H.606—pending action by the Governor—This bill recognizes that in order to address the challenges our state faces from climate change (and the associated biodiversity crises) Vermont’s most effective and efficient contribution to conserving biological diversity and maintaining a landscape resilient to climate change is to conserve an intact and connected landscape. To do this, the provisions of the bill would help implement Vermont’s Climate Action Plan by setting conservation goals for the State of Vermont; specifically, to conserve 30% of Vermont’s land by 2030. The bill would also require the Agency of Natural Resources to develop a plan to meet the conservation goals established in the bill. This plan would include a review of different conservation categories, an inventory of public and private land already conserved, and how current and future conservation practices and programs can be used to achieve conservation goals. The bill also recognizes that a full range of conservation approaches is needed working with willing landowners, including supporting private landowner education, technical assistance programs, and conservation easements and fee acquisitions that promote sustainable forest management and passive management. Unfortunately, the Governor has signaled his intention to veto this bill.
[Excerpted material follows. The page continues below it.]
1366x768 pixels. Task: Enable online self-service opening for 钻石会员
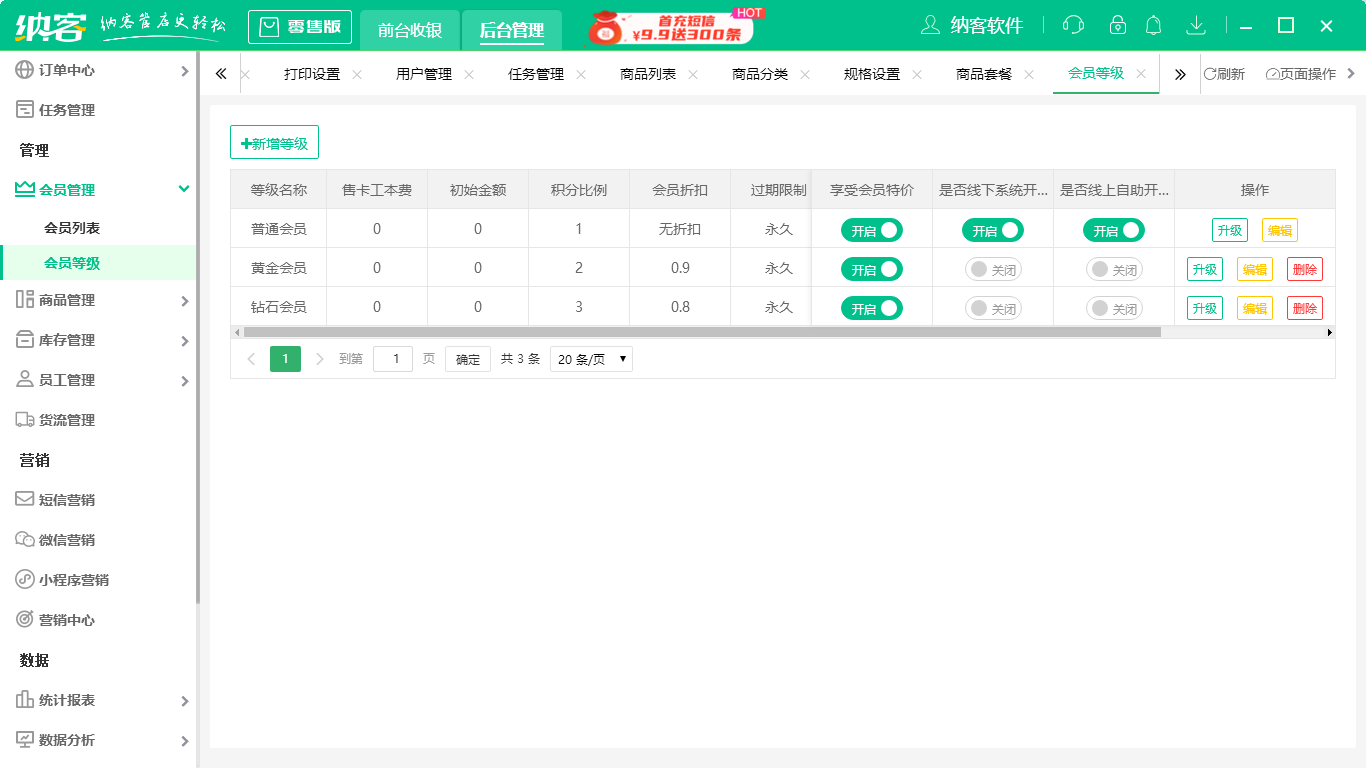coord(1113,309)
This keeps the mantle of moving this important Conservation work forward squarely on the shoulders of organizations like CHC, with our mission of conserving an additional 23,000 acres of core forestland by 2030.
Those are just four of the more than two hundred bills passed by the legislature this session, but they represent a continued focus by our lawmakers of our forests and our forest economy. Given that we’re projected to see record turnover in membership under the golden dome, we can only speculate what’s in store for the next biennium, but be assured that Cold Hollow to Canada will continue to stand with our partners across the state in a collective voice advocating that our forests, and the communities that depend on them, remain vibrant and intact for the generations to come.